Going by a United Nations Children's Fund (UNICEF) report published in the same year, Rwanda has the highest enrollment rates in primary education in Africa. The country has also registered success in observing gender parity; with girls’ net enrolment rate of 98 per cent compared with 95 percent for boys.

Employment opportunities

Accessing opportunities in quality education has made way for an almost gender balanced workforce with women being as qualified as men. Patrick Nkuranga runs an ICT firm which has options for both sexes during the hiring process.
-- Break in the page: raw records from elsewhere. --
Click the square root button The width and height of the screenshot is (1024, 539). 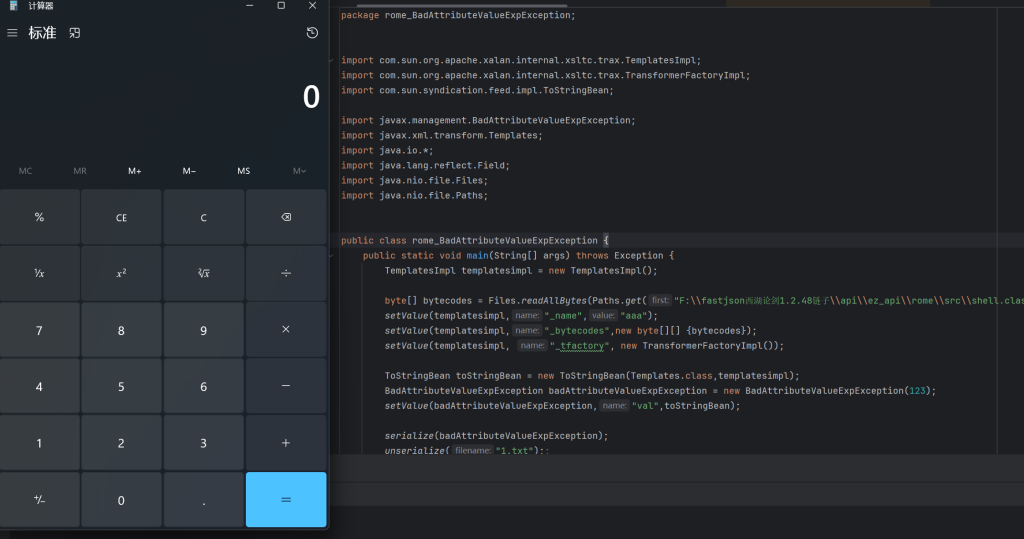pos(203,273)
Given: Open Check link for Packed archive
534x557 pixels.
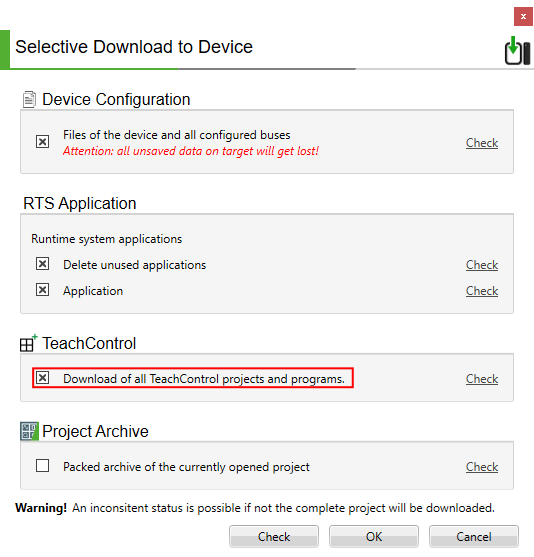Looking at the screenshot, I should click(x=482, y=467).
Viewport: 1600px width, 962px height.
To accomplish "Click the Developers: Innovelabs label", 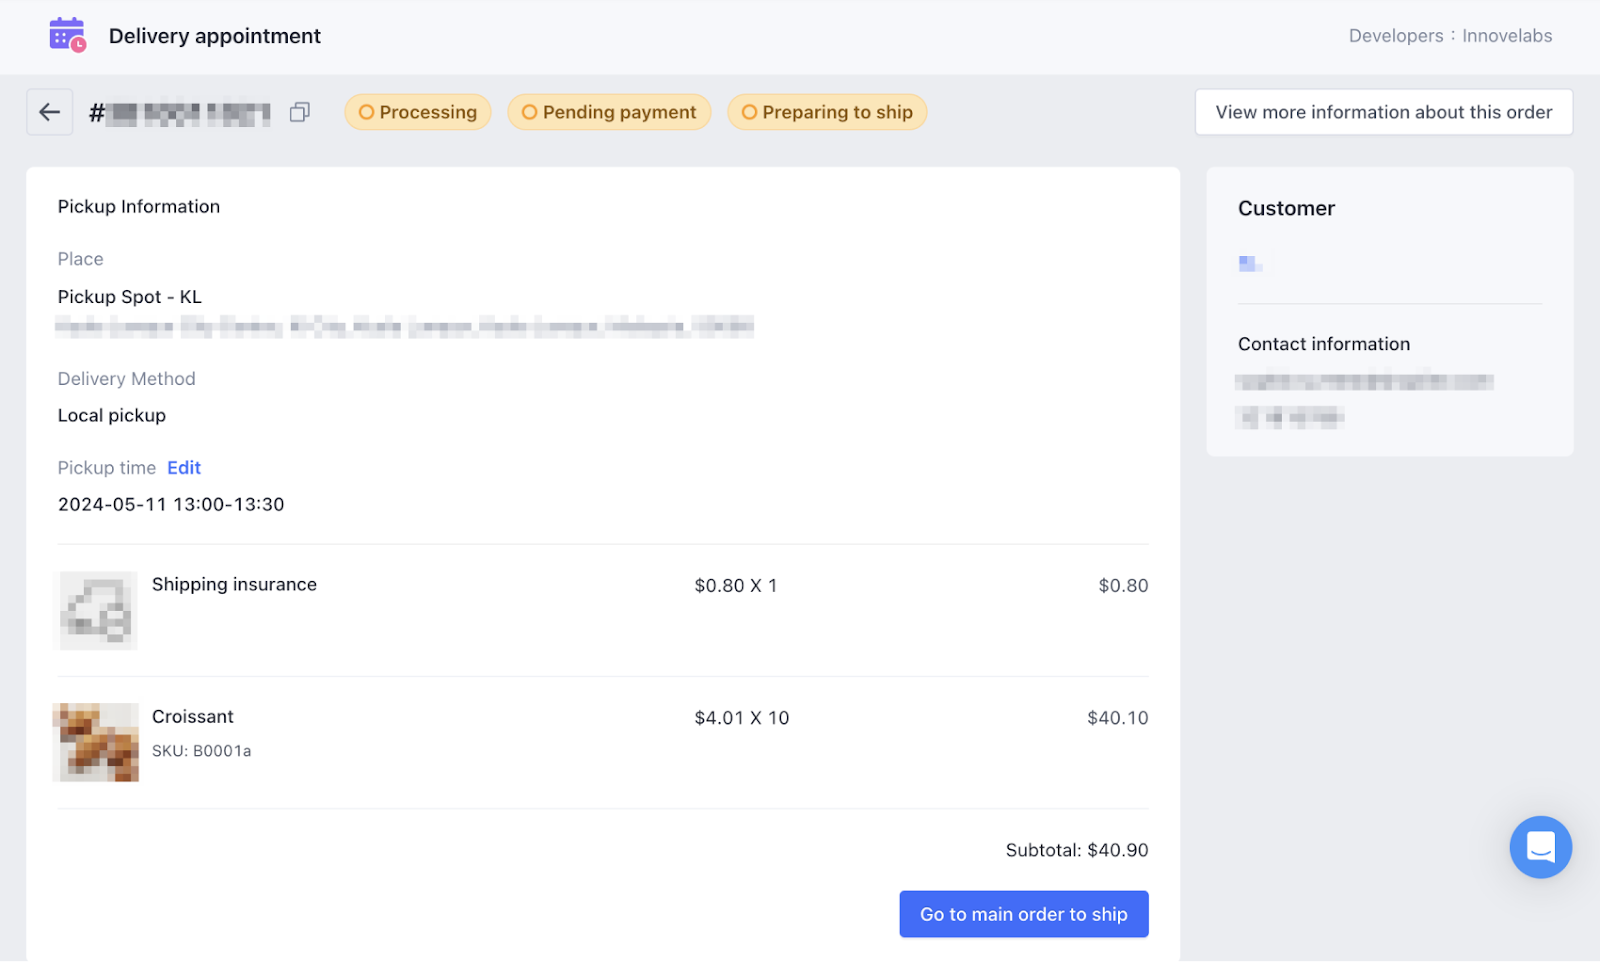I will [x=1450, y=36].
“Women are not only filling up job positions, they are also increasingly taking positions in board rooms. Previously women in such positions would be viewed as somewhat special but now it is a common sight,” Nkuranga says.

He adds that previously a majority of women or girls got as far as levels such as personal assistants, secretaries and receptionists while the men did the ‘real jobs’ but that long ceased to be the case; they now brush shoulders with men.
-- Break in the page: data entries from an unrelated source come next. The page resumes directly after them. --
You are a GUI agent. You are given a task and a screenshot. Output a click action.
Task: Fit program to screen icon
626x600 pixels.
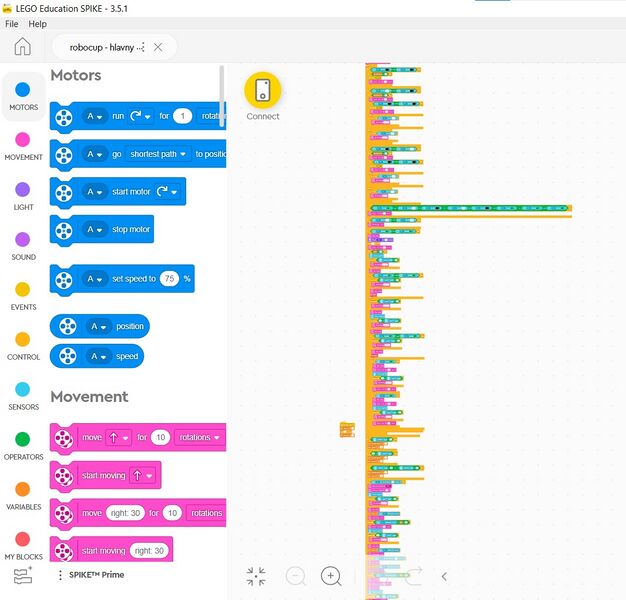tap(256, 576)
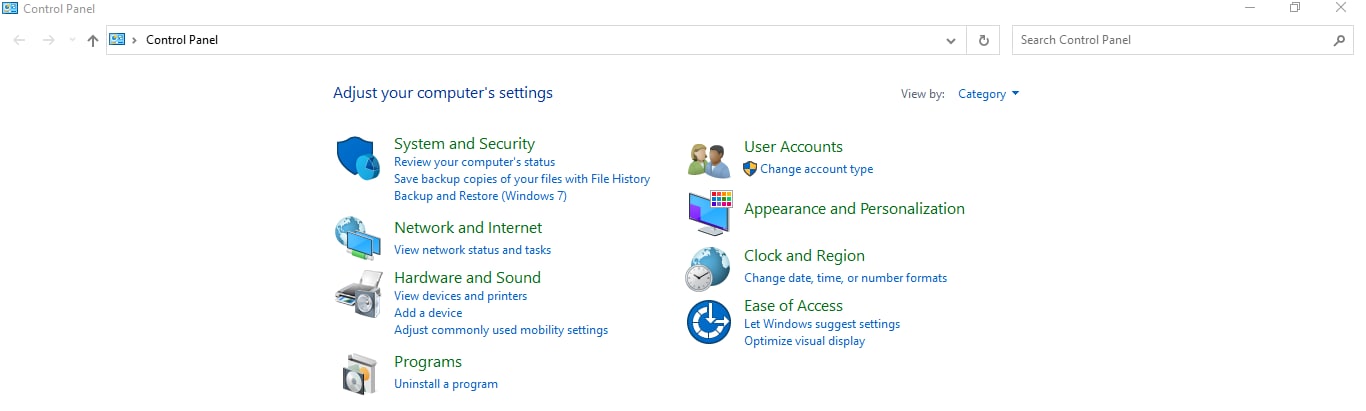
Task: Expand recent locations chevron near Back
Action: (72, 40)
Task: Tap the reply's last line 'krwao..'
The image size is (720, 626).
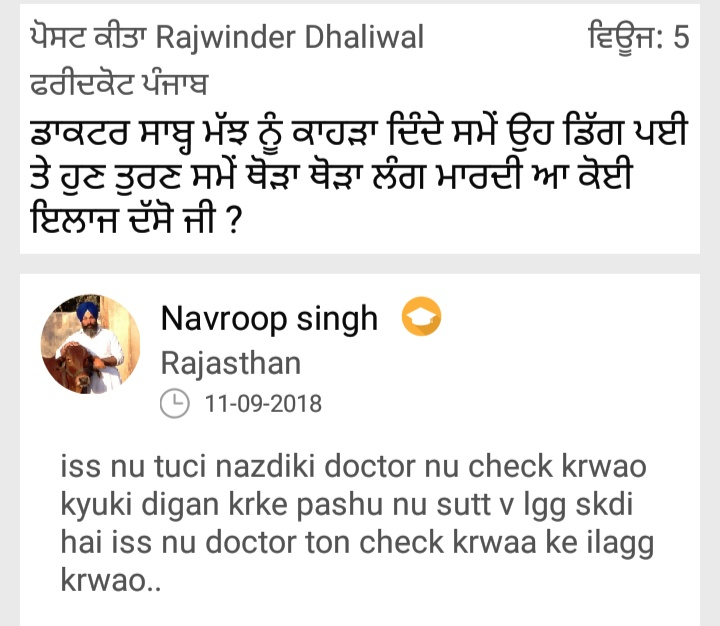Action: (x=111, y=580)
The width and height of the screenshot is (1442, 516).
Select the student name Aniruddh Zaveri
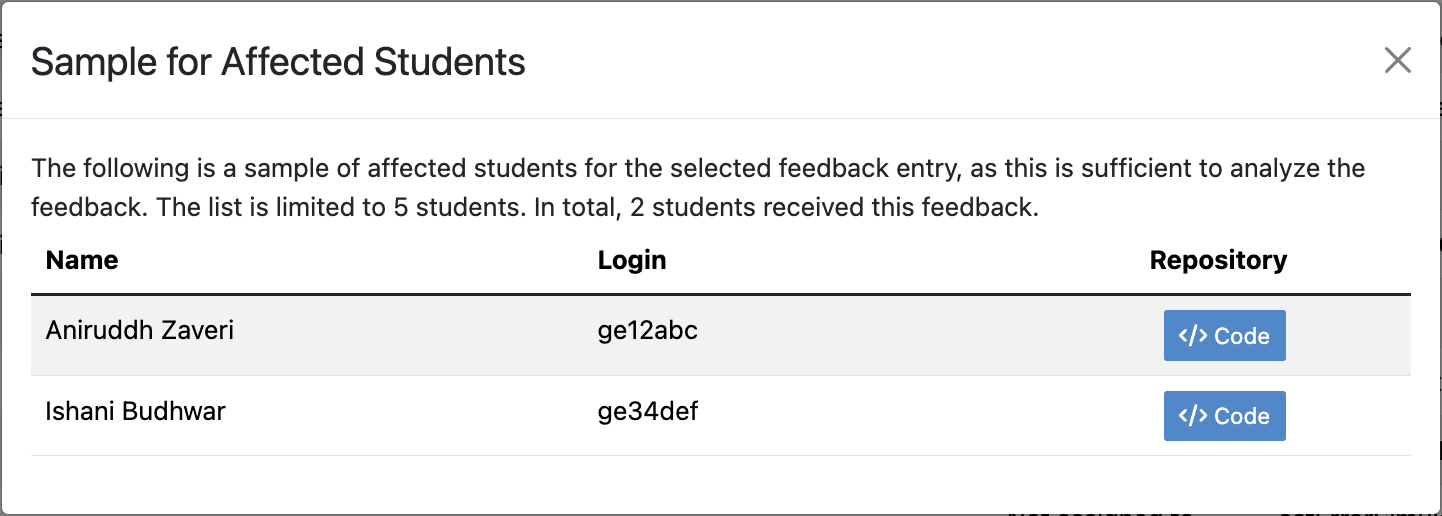click(x=140, y=330)
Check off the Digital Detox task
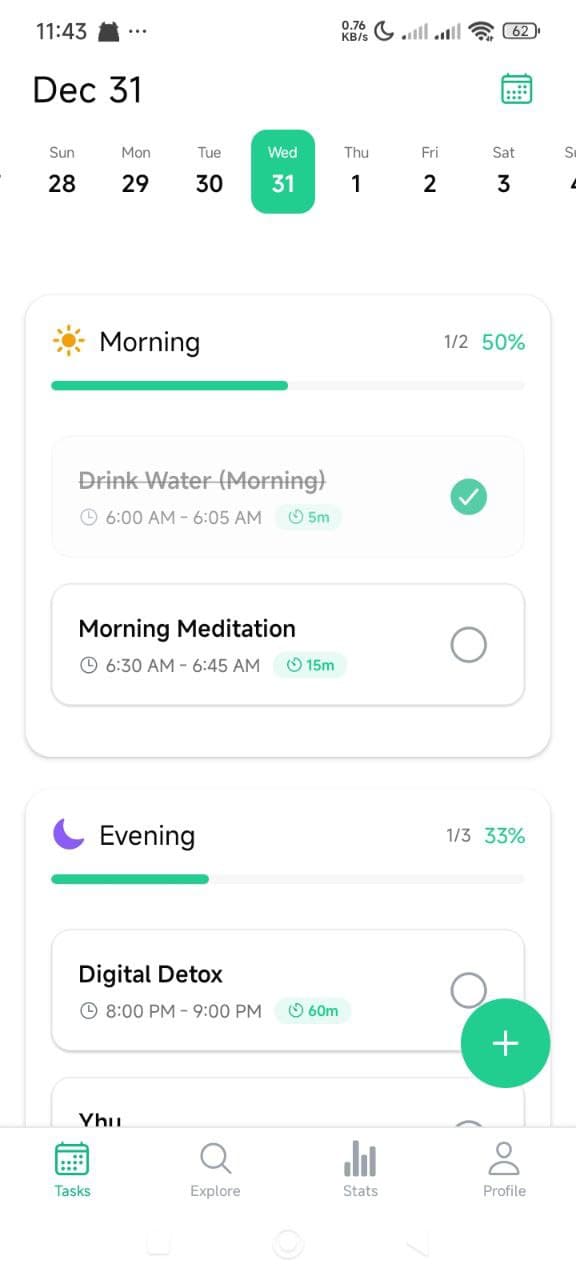This screenshot has height=1280, width=576. tap(468, 989)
Equality in inheritance is currently a work in progress.  In pursuit of equality in this aspect, a bill is currently being debated by Rwandan lawmakers, aiming at seeing to it that heirs of both sexes have no limitation to inheriting property from family and guardians.

“Draft law regarding matrimonial regimes, family donations and successions was introduced due to many problems that were caused by the difficulty in implementing the existing law regarding matrimonial regimes, family donations and successions, ” the bill’s explanatory note reads.

Further in recognition of past ‘injustices’ the bill proposes immediate implementation once it is signed into law.In order to solve the issue of females who were unable to inherit the property of their deceased parents when a law allowing them to be heirs was not yet in force, it was recommended that this law becomes immediately applicable. This means that all cases pending before courts shall be adjudicated in accordance with this law, the bill proposes.

The ball in the women’s court

However even as the various players have conducted and run initiatives to level the platforms of the sexes, there is probably a need in mindsets of some women who are not experiencing the tide’s turn.

During the recent intake into the University of Rwanda, the number of women/girls applying for places was worrying. Women made only 30 per cent of the total applicants leading the institution’s management to embark on a research through the centre of gender studies. The institution’s deputy vice chancellor described the situation as ‘alarming’.

In a previous interview with The New Times, Dr Marie Christine Gasingirwa, the Director General of Science, Technology and Research in the Ministry of Education, diagnosed part of the ailment as mindsets and culture lag of female students which led them to go for short and simpler courses.

“There are mindsets and cultural lag that hold back girls; they tend to go for short courses or other simpler courses. Those who dare to join campus perform better than boys do, the constitution however gives them an equal opportunity,” Dr Gasingirwa said.

How milestones have been covered

The national women’s council Executive Secretary, Christine Tuyisenge says that Rwanda as a country has a gender equality approach, where they regularly conduct situation analysis to identify gender gaps and propose affirmative action to fill them.

Oda Gasinzigwa, the Minister of Gender and Family Promotions, says that while seeking solutions to gender equality challenges, the government employs broad approaches that are more inclusive to the whole society rather than what only affects women. That way, she says, gains are more sustainable.